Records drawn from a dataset
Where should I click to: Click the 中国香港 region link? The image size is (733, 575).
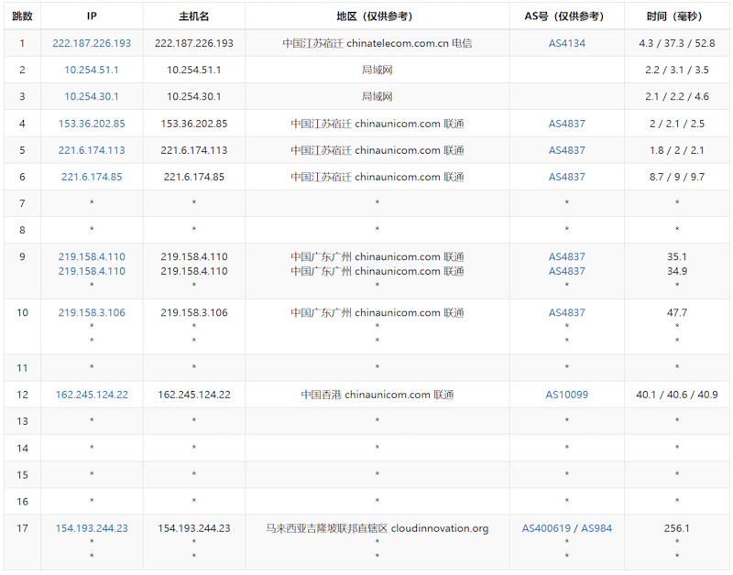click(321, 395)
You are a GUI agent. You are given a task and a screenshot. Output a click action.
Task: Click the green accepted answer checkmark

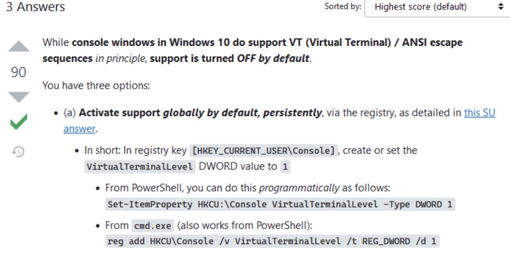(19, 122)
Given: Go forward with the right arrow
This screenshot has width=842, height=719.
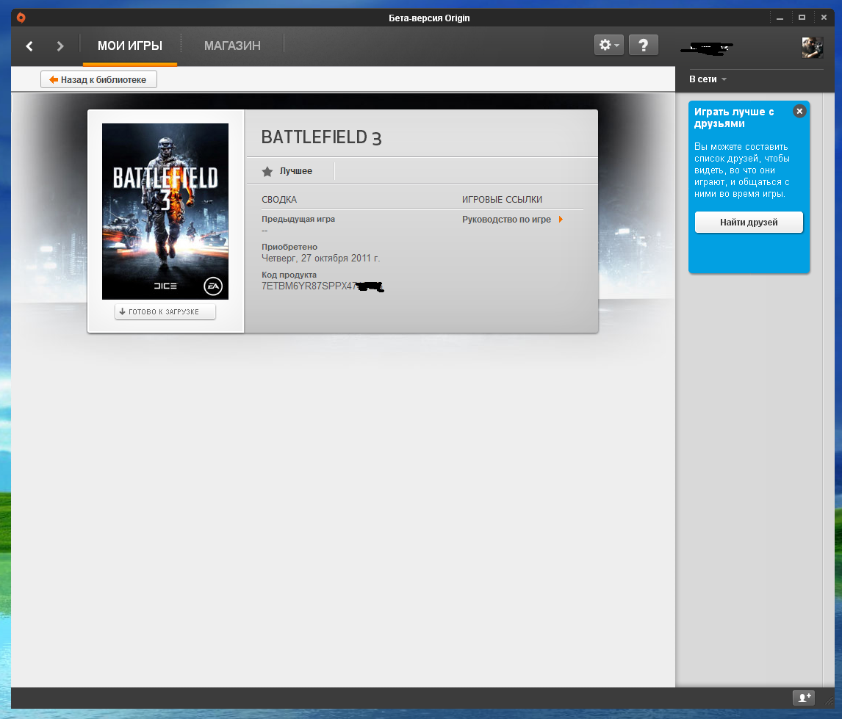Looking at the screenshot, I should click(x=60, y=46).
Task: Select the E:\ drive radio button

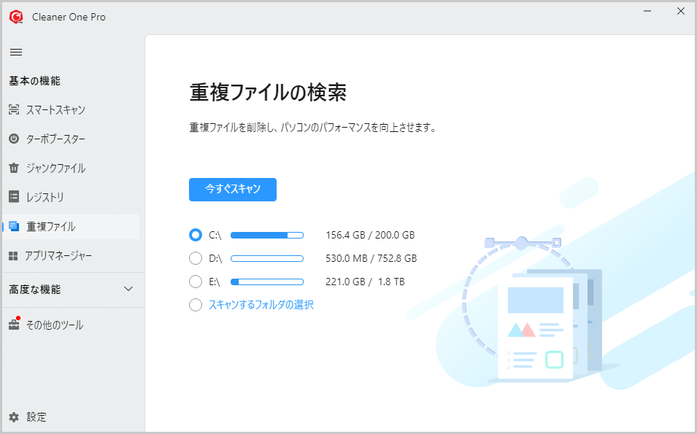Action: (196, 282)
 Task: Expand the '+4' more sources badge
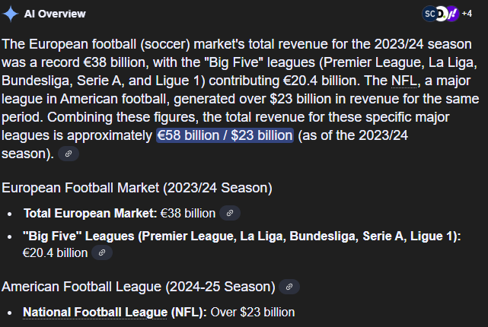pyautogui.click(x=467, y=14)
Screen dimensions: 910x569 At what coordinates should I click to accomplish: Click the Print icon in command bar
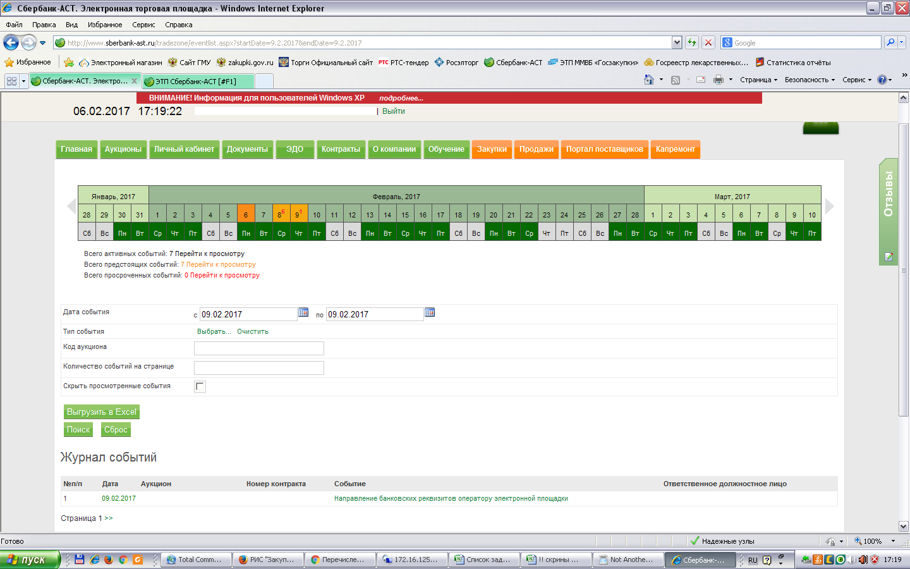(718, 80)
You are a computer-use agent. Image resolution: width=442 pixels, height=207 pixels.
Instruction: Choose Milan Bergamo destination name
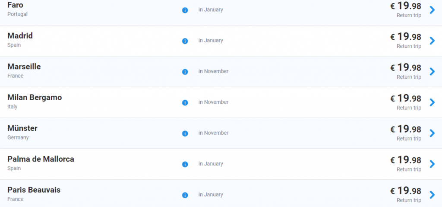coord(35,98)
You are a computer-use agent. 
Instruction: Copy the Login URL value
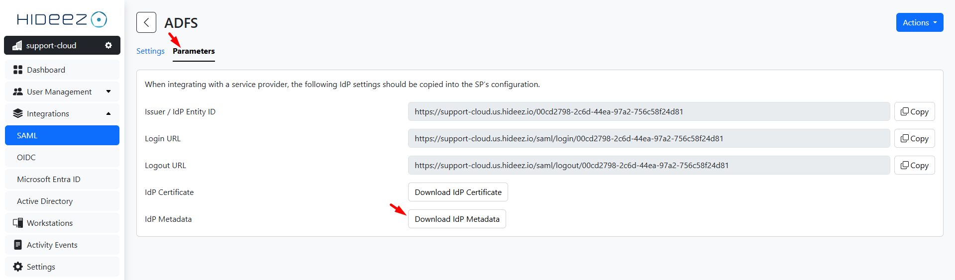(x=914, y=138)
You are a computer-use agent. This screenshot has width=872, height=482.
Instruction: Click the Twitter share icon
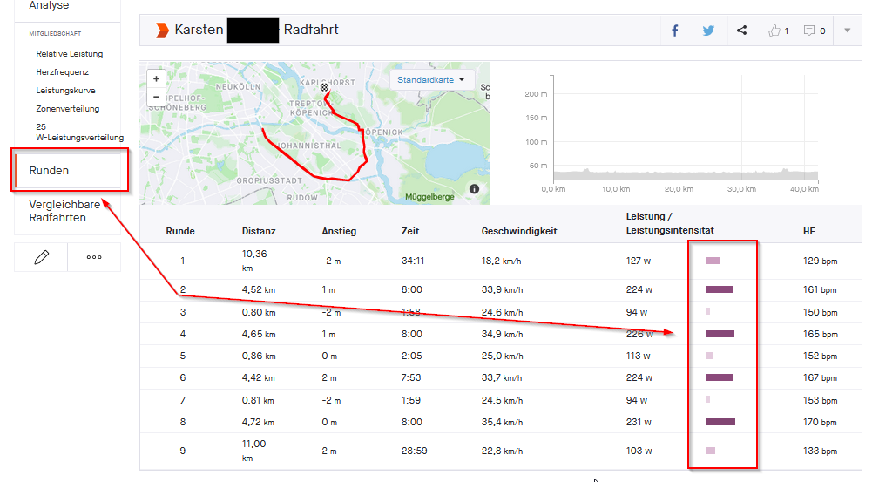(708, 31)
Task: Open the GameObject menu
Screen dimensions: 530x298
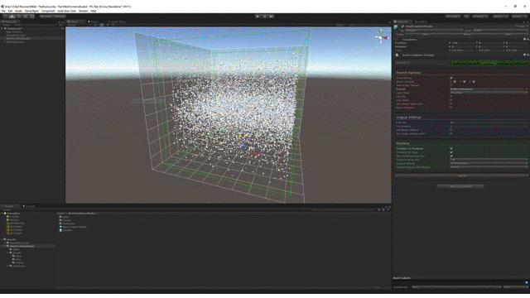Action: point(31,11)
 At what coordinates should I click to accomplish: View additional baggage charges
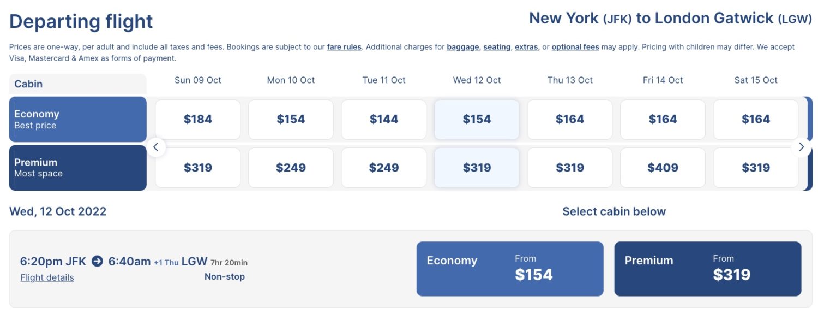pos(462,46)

* * *

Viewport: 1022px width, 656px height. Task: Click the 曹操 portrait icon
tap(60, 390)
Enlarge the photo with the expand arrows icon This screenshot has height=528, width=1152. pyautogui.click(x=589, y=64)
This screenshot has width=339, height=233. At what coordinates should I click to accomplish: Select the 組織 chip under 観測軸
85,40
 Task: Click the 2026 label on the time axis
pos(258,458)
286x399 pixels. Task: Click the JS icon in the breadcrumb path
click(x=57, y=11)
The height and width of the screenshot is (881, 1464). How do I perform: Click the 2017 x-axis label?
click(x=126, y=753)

REQUIREMENT
With the pictures omitted, copy the entries above exactly from the line containing "Screen dimensions: 910x569" through the line containing "You are a computer-use agent. Image", both lines included.

WRITTEN ANSWER
Screen dimensions: 910x569 At what coordinates should I click to accomplish: Click the Print icon in command bar
(718, 80)
You are a computer-use agent. Image resolution: width=442 pixels, height=207 pixels.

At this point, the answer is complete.